MATH1324 Assignment 3

Exploring the difference between weights after a specific diet plan

Hewayalage Vishva Lahiru Kantha Abeyrathne (s3735195) Kodithuwakku Arachchige Iresh Udara Kaushalya (s3704769)

Last updated: 28 October, 2018

RPubs link information

Rpubs link: http://rpubs.com/Vishva/MATH1324Assignment3

Introduction

People normally experiment with certain diet plans either to increase or decrease their respective weights.
Consequently, they monitor their weights in different periods in order to check whether diet plan is working or not.
It would be a decisive factor for them in terms of continuing their diet plans.
Comparison between weights before diet plan and weights after the diet plan would aid in exploring any existing difference between both the situations.
“Does diet plan reduce the weight of a person?” would be the main question to answer using statsitical analysis.

Problem Statement

Main objective of this investigation is to explore the difference between weights of the people before the diet plan and weights of the people after the diet plan.
Since weights before diet plan and weights after diet plan has been taken form the same population, measurements can be stated as “dependent” or “paired”.
Thefore, “paired-samples t-test” would be the best way to check for any significant difference or mean change in both the situations.

Problem Statement Cont.

Descriptive Statistics will be used to observe summary of both the situations (before & after) and summary of difference between mean values of both the situations.
Line plot will be used as a visualization tool to identify similarities between both weights.
Further, Box plot will be created with difference of weights in both the situations in order to identify any possible outliers prior to Paired-samples t-test.
Q-Q plot will be in use to observe the normality of the distribution in order to make sure that normality assumption is valid for Paired-sample t-test.
Finally, Paired-Sapmple t-test will be applied for distribution specifying relavant null hypothesis and alternative hypothesis in order to arrive to a decision.

Data

The Diet data set contains information on 78 people using one of three diets.
Data set is open to be used for any statistical analysis.
Link for the Dataset : https://www.sheffield.ac.uk/mash/statistics2/data
It contains 7 varibles as following.
- Person (Participant Number) -> Integer
- Gender -> Integer (Supposed to be a factor)
- Age -> Integer
- Height -> Integer
- pre.weight (Weight before diet) -> Integer
- Diet -> Integer (Supposed to be a factor)
- weight6weeks (Weight after 6 weeks of diet)-> Numeric

Data Cont.

“pre.weight” and “weight6weeks” can be identified as critical variables in this test.
Scale of “pre.weight” variable is between 58 and 103 while scale of “weight6weeks” stands between 53 and 103.
“Gender” and “Diet” are two factor variables in the dataset.
- Gender (Levels = “Female” “Male”)
- Diet (Levels = “Diet1” “Diet2” “Diet3”)
Originally, both “Gender” and “Diet” variables were in integer format.
Both “Gender” and “Diet” variable converted to factor variables after exploring the structure of the variables.

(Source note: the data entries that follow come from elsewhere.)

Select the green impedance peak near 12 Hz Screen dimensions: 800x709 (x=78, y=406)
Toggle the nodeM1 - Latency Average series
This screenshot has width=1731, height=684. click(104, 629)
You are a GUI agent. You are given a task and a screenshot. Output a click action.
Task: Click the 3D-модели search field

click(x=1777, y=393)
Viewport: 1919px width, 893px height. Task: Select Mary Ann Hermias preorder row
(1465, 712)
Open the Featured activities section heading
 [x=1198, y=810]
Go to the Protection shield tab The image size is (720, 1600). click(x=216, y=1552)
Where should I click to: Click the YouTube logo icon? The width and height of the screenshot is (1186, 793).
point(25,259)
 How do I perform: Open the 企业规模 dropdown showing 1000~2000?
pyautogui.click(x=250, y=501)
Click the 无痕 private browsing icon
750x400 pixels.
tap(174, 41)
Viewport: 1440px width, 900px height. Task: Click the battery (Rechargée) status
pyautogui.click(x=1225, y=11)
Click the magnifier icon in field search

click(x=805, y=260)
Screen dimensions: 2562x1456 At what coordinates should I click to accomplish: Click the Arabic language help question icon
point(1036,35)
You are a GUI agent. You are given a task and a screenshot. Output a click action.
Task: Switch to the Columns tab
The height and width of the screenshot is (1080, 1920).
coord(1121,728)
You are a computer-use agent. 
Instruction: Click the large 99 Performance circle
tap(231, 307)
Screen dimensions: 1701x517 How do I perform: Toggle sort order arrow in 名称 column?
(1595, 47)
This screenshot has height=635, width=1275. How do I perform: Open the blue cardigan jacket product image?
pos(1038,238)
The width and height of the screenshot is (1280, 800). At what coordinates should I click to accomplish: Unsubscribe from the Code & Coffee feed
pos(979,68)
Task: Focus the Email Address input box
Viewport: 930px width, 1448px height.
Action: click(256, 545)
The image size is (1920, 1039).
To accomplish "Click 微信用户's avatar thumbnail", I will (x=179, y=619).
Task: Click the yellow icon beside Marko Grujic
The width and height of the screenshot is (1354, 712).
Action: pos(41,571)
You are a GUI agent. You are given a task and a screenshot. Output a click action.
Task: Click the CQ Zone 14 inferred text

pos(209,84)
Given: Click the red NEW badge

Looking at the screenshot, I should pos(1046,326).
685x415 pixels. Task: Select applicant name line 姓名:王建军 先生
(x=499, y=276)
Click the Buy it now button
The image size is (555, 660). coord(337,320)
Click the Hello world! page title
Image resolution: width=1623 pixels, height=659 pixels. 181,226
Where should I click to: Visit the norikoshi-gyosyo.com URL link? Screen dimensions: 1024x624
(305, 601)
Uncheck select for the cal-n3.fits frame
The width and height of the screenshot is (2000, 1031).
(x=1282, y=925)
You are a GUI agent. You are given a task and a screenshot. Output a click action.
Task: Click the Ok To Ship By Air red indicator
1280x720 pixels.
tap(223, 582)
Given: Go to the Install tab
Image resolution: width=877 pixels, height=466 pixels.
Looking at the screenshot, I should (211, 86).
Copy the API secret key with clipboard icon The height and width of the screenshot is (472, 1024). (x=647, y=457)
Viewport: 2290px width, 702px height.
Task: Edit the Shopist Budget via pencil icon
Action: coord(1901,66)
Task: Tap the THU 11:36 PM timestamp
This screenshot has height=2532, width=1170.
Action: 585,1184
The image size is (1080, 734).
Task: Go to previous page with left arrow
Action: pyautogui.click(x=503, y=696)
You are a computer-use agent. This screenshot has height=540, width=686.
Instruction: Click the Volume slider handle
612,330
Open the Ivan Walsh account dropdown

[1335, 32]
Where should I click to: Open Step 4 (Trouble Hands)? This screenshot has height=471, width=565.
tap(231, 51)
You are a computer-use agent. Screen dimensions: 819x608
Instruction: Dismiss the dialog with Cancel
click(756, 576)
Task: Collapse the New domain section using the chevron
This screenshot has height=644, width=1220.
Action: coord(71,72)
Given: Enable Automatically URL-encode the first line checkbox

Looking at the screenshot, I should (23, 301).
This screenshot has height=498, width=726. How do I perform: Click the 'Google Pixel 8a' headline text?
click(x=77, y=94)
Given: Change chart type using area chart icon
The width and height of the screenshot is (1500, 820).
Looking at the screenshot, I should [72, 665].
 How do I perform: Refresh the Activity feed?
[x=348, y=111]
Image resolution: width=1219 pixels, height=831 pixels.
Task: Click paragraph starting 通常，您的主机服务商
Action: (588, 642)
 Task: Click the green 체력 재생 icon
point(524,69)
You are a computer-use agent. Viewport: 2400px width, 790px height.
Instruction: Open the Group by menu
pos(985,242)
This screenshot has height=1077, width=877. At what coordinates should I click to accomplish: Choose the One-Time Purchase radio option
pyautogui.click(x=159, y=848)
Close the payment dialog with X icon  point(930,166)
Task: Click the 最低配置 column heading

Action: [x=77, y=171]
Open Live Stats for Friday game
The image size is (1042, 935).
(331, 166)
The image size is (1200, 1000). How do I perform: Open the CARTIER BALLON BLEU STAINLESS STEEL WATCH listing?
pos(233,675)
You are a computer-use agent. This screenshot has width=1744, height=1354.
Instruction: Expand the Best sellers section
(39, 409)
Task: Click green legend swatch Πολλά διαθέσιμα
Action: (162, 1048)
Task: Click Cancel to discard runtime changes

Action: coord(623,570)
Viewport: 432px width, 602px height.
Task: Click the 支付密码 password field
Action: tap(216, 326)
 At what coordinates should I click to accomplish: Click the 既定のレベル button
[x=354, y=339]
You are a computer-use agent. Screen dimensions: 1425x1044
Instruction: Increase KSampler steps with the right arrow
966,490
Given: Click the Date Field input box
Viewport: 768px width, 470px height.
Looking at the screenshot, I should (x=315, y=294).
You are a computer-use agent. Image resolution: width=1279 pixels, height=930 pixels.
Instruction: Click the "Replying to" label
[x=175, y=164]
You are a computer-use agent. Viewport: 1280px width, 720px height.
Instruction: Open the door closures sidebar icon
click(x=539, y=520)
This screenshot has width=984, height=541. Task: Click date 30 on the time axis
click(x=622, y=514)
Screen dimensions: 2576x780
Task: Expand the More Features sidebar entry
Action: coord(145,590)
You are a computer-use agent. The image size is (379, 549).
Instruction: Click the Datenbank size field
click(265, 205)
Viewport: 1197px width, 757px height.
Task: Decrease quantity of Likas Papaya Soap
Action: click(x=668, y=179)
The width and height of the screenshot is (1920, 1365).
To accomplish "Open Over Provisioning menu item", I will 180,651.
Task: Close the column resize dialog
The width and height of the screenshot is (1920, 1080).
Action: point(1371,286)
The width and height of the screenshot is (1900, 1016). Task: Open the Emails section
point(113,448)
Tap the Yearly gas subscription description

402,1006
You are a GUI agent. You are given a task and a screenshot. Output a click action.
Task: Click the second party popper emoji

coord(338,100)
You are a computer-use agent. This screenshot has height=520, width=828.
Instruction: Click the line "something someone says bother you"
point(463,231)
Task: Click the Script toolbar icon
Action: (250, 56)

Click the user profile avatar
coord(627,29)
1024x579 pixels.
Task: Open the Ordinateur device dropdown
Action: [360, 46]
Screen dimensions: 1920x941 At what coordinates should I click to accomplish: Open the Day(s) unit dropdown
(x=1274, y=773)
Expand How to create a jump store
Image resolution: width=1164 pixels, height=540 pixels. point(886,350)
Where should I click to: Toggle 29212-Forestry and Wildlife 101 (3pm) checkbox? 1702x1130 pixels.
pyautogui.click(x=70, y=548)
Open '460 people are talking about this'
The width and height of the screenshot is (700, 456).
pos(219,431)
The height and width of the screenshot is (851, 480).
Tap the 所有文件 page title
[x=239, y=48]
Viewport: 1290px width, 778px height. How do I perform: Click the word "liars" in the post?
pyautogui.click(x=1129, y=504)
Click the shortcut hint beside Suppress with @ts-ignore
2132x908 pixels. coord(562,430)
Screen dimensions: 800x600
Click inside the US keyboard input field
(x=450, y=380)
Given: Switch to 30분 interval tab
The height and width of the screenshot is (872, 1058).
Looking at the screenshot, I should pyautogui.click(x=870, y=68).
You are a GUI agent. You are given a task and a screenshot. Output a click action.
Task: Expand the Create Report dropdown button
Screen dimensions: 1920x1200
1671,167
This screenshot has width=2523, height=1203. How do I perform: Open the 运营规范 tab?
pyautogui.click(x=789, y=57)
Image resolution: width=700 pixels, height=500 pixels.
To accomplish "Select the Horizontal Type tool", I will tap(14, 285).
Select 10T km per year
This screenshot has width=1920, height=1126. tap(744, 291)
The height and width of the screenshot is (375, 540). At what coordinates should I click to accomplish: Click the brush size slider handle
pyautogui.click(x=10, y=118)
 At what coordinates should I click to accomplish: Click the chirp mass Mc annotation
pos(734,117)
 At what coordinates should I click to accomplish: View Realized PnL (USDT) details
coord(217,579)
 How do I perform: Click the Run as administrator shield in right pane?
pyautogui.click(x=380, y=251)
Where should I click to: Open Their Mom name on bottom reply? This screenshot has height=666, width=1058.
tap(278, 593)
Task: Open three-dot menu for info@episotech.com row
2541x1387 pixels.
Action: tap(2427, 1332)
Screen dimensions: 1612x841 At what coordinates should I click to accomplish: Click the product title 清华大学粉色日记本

Descriptive Statistics and Visualisation

Descriptive statistics were generated for “pre.weight” and “weight6weeks” variables.

#Descriptive Statistics for weight6weeks and pre.weight
Diet %>%summarise(
  Mean_weight6weeks = mean(weight6weeks, na.rm = TRUE),
  SD_weight6weeks= sd(weight6weeks, na.rm = TRUE),
  Mean_pre.weight = mean(pre.weight, na.rm = TRUE),
  SD_pre.weight= sd(pre.weight, na.rm = TRUE),
  Mean_Difference= mean(weight6weeks - pre.weight, na.rm = TRUE),
  SD_Difference = sd(weight6weeks - pre.weight, na.rm = TRUE),
  n = n()
) -> table1

knitr::kable(table1)

Mean_weight6weeks	SD_weight6weeks	Mean_pre.weight	SD_pre.weight	Mean_Difference	SD_Difference	n
68.68077	8.924504	72.52564	8.723344	-3.844872	2.551478	78

Descriptive Statistics and Visualisation Cont.

Created “weight_difference” column by getting the difference of “pre.weight” and “weight6weeks” columns using mutate () function.
Descriptive statistics were generated for “weight_difference” variable.

#Create differences Column (weight_difference)
Diet <- Diet %>% mutate(weight_difference = weight6weeks - pre.weight)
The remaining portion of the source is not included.